La semaine dernière, j’avais le sentiment qu’un animal grandissait dans ma poitrine. Je fume, je tousse, ça fait longtemps mais le petit sifflement sous ma peau m’a réveillé une nuit, ce vieux compagnon dont je me dis qu’il me tuera un jour, aujourd’hui se fait pressant, inquiétant. Un familier s’ensauvage.
Tout de suite, chercher à bondir hors de soi, en se décentrant de soi-même, en quittant la petite lorgnette par laquelle je regarde mon monde. Oublier le petit roi de son petit moi, laisser du souffle revenir dans l’asphyxie galopante, jouer de la guitare, avec la belle voix de M, qui chantonne dans la nuit. Nuit, jour, même ces deux repères me paraissent absurdes. J’ai d’ailleurs vécu mon week-end en dormant de jour. Si je jouais un peu de guitare…
Schjjdoiiiinng
Ce sera sans le ré. Il m’en reste cinq, en sachant que le ré est central. C’est un peu comme avoir des verbes à disposition mais se sentir incapable de les conjuguer. Vie infinitive, sans personne.

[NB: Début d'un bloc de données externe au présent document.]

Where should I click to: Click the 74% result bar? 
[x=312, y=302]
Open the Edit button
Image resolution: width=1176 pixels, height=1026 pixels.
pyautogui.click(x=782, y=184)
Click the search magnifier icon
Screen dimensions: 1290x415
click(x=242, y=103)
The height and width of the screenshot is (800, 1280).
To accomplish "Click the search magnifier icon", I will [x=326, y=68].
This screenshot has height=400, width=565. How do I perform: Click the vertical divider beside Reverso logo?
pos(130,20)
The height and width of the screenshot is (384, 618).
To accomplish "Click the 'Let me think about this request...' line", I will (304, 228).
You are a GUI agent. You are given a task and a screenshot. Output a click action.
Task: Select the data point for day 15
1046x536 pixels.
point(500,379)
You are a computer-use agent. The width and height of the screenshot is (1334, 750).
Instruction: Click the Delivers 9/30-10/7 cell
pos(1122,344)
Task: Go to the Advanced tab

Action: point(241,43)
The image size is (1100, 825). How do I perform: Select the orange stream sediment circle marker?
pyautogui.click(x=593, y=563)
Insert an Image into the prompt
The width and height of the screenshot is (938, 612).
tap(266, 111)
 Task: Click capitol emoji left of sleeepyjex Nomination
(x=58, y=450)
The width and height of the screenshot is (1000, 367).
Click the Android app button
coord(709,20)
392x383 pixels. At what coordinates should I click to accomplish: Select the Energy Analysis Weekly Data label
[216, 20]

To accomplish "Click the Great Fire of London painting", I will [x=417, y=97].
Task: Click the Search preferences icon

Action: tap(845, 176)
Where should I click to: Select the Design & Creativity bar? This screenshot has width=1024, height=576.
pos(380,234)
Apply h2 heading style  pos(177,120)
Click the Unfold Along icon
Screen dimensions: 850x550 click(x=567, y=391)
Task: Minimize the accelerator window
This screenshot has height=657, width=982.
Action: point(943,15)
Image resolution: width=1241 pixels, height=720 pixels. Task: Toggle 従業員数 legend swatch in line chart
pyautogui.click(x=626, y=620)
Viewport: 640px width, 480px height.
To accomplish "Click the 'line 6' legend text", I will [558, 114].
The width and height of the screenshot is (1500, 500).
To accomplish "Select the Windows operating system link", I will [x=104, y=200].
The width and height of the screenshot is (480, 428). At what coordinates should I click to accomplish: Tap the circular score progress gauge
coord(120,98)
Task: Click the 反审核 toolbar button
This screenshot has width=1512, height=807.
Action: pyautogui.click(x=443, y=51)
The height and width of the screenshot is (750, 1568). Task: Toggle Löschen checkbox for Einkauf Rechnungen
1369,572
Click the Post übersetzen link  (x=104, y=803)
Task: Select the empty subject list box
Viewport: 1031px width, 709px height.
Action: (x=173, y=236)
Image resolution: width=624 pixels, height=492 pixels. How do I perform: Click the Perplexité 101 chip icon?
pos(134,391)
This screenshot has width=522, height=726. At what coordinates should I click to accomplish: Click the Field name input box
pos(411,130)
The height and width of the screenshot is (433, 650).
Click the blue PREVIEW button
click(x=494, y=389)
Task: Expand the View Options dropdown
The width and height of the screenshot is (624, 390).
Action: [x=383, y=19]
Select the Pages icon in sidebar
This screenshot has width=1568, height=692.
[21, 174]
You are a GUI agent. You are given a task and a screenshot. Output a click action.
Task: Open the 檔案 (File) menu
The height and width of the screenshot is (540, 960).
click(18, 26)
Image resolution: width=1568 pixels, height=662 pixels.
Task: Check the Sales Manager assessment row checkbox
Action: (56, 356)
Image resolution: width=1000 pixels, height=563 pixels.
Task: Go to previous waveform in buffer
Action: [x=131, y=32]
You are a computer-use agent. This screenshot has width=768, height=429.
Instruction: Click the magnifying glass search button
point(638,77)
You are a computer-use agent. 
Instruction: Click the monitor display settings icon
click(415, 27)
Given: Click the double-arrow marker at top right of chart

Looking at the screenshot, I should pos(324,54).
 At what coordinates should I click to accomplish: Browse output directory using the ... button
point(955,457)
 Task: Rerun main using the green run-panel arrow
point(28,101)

Au moins, le dernier son d’une corde qui rend l’âme est un peu rigolo. Pas comme la voix dans Hercule. Pas comme les sirènes. Pas comme la mort. Cette corde, elle m’agace, mais au moins, elle est là, avec son air de rien, ses sons ridicules. Je m’en souviendrai. Pas comme mes rêves.
D’ailleurs, en ce moment, je ne rêve pas. Mais un jour, je rêverai peut-être d’une corde de guitare qui se casse.